At a time when Pope Francis has faced criticism in some quarters for not condemning President Vladimir Putin by name and for not publicly addressing human rights violations in China, Weigel said that the Vatican ought to realize that “appeasement of communist regimes never works.”
Weigel argued that the Vatican’s pursuit of Ostpolitik, a diplomatic strategy championed by Cardinal Agostino Casaroli in the 1970s that avoided public condemnation of communism’s human rights breaches for the sake of reaching diplomatic agreements, failed to achieve its goal of guaranteeing “the Church’s freedom to live its sacramental life by its own standards.”
“This unwillingness to grasp the lessons of the failures of the 1970s continues today. And it has seriously diminished the moral authority of the Vatican and the Catholic Church in world arenas,” he commented.
Weigel said that the Holy See had revived Casaroli’s Ostpolitik approach in its dialogue with the governments of Syria, Venezuela, Nicaragua, Cuba, China, and now Russia.
“Most recently, the return of the Casaroli approach has led to a sense of abandonment among Ukrainian Catholics, who recognize and lament the chimerical character of the stated intention of Vatican diplomacy to position itself as a broker between Ukraine and Russia,” he said.
Weigel underlined that “St. John Paul II always insisted, correctly, that he was neither diplomat nor politician. He was, rather, a pastor, who in exercising his pastoral responsibilities had things to say to the world of political power.”
“Time and again, in venue after venue, John Paul II lifted up the first freedom, religious freedom … Because of that papal megaphone, the resistance Church behind the Iron Curtain knew it had a champion; those in the West committed to supporting the resistance Church in central and eastern Europe were inspired to intensify their efforts; and all the while, the Soviet rationale for its ‘social model’ was being systematically undercut in the order of ideas,” he said.
John Paul II also listened to and honored the persecuted Church, which Weigel said had an important effect on the Holy See’s diplomatic action in world politics at the time.
He added that this lesson could be put into practice today by listening to the voices of those living under the rise of an assertive China or facing the lethal threat posed by jihadism to Christian communities in Africa.
“Lifting up the witness of the living martyr-confessors publicly and persistently might also afford them a measure of protection, while helping to sustain islands of civil society essential to future progress toward justice and peace in Cuba, China, the Middle East, and Africa,” he said.

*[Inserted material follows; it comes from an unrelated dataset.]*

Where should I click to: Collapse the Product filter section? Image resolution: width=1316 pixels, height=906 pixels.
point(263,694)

Weigel also shared a story of how John Paul II rejected a proposal from the communist authorities in Poland in the mid-1980s to open a national dialogue on the country’s future with the Church acting as an interlocutor.
The decision was based on John Paul II’s ecclesiology that “the Church could not be a partisan political actor because that contradicted the Eucharistic character of the Church” and that, while “the Church formed the people who formed the civil society and the political institutions that did the work of politics, the Church as such was not a political agent, although the Church obviously had a voice in civil society.”

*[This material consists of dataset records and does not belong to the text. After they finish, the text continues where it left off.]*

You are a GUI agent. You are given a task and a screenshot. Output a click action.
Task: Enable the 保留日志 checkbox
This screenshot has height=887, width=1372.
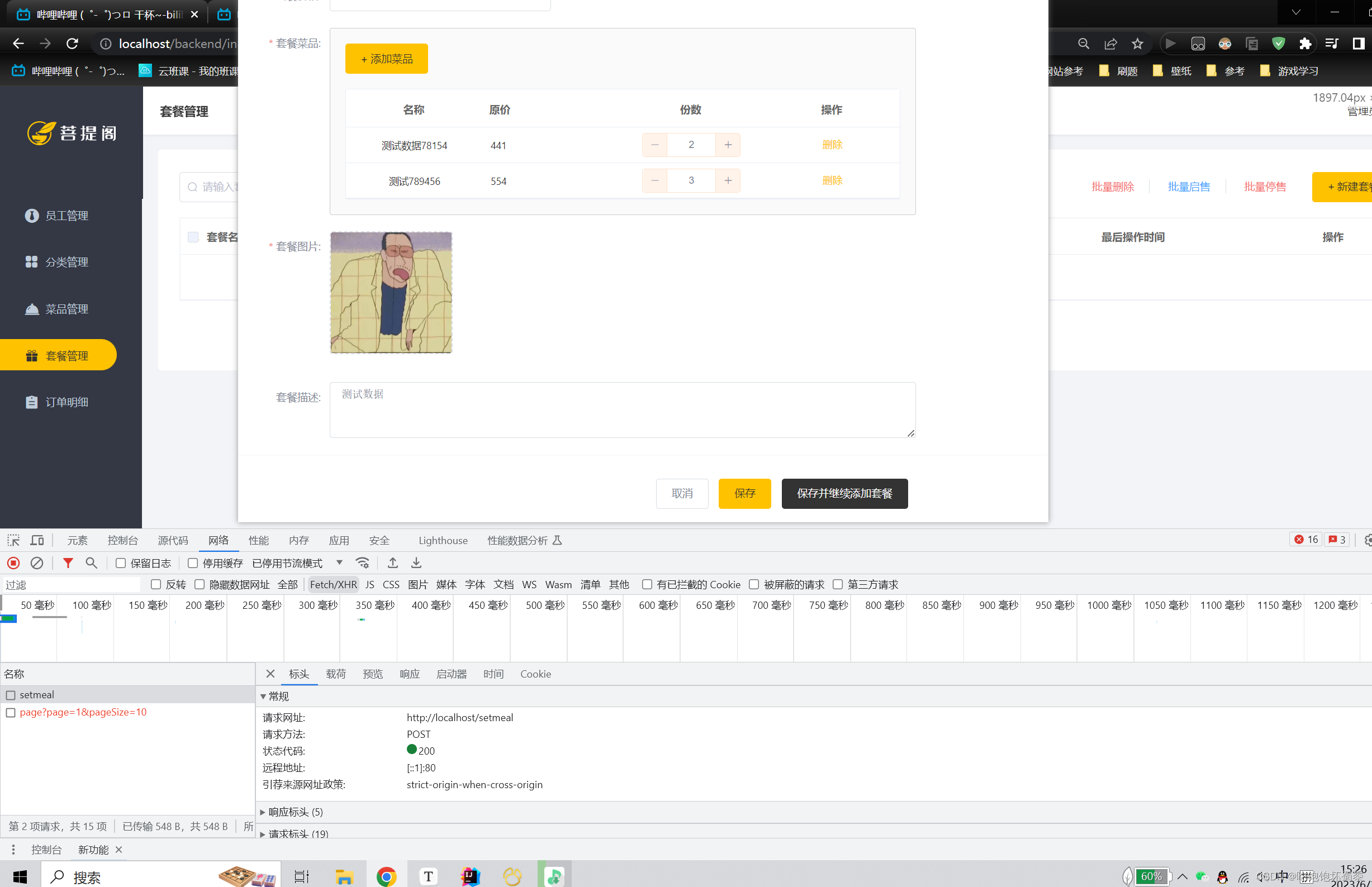click(x=120, y=562)
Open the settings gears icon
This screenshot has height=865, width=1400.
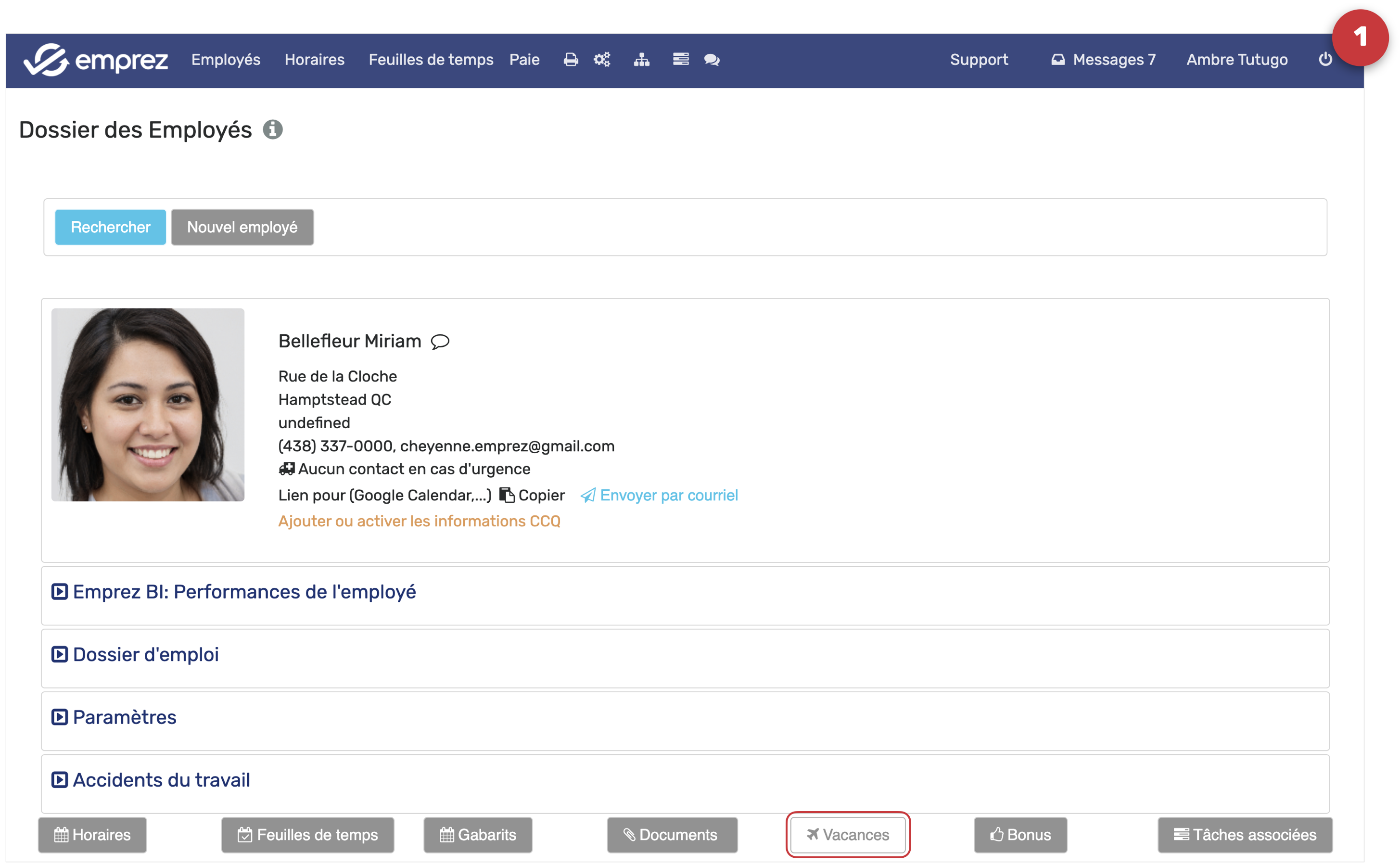pyautogui.click(x=602, y=60)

John Paul II’s witness, in this case, offers a lesson that “the cause of freedom, and the cause of the Church, are best served when statesmen and churchmen think long-term and do not bracket or minimize core principles for what can seem immediate advantage,” he said.
This lesson, in particular, “should also raise cautions about the Holy See’s evident push for full diplomatic relations with the People’s Republic of China.”
“In the present circumstances, any such deal would require the Vatican to sever its diplomatic exchange with the Republic of China on Taiwan — the first Chinese democracy in history. What signal would such a deal, at such a price, send about the Catholic Church’s vision of China’s future?” he asked.